Material for this exercise ->
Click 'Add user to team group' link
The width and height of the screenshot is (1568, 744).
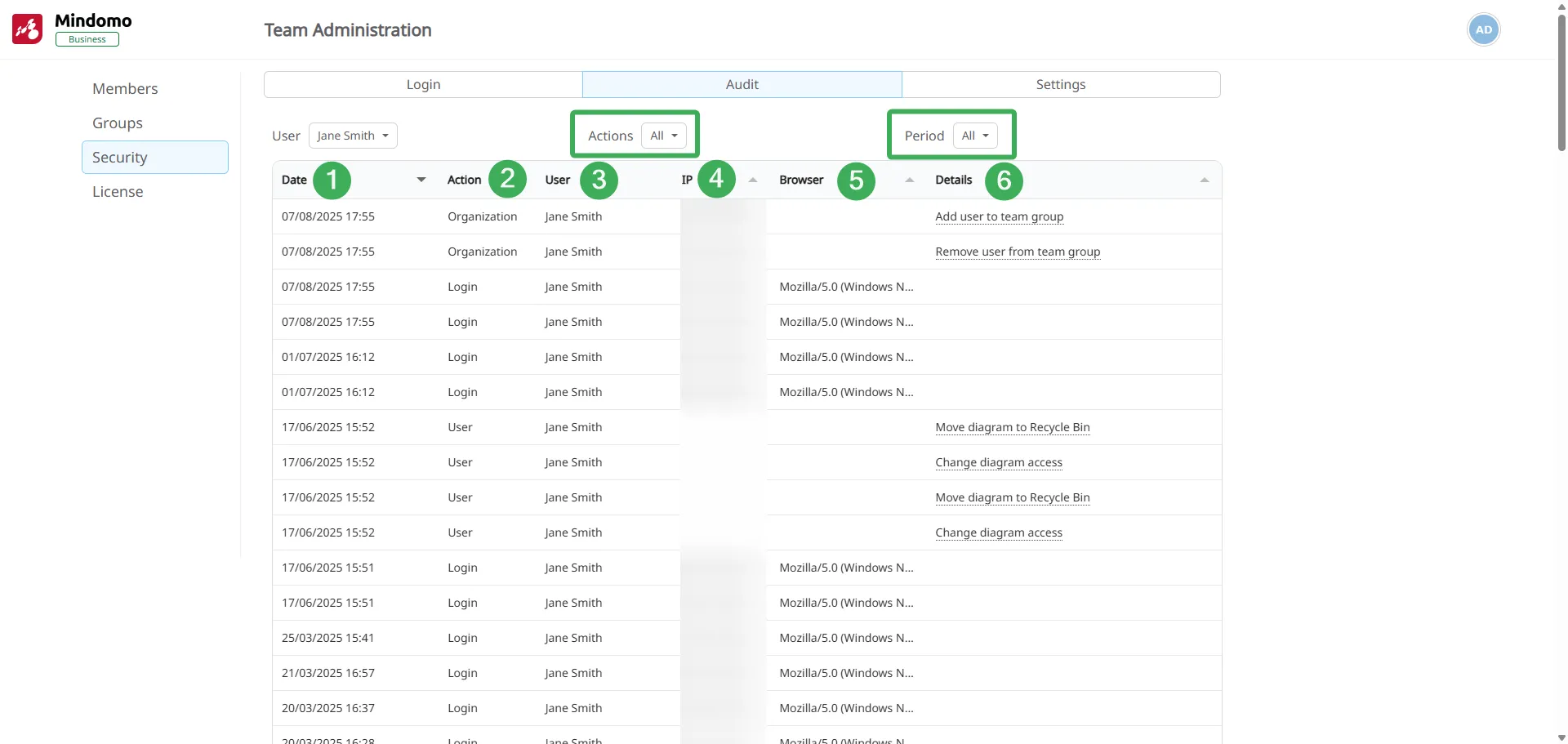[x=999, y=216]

---

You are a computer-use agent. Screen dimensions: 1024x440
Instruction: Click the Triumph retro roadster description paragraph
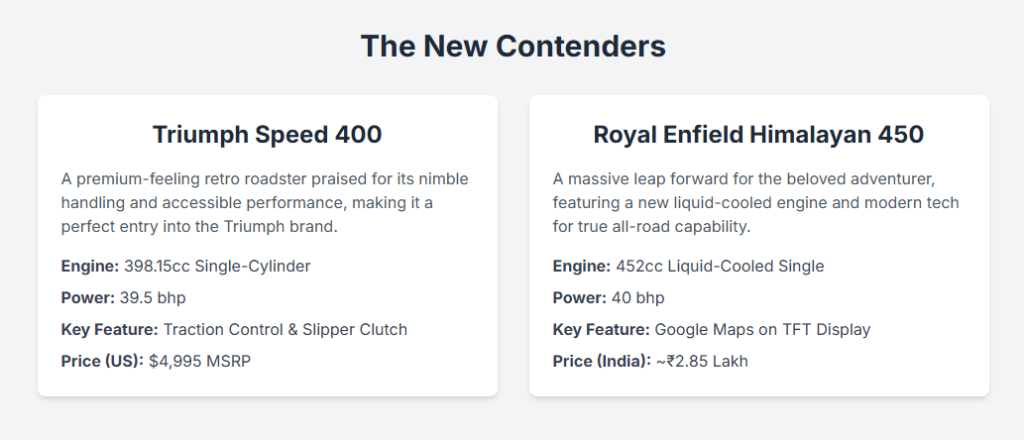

Work order ->
Considering the records above, state how many lines contain the word "Click", with nothing else in your reply.

Answer to the exercise ->
2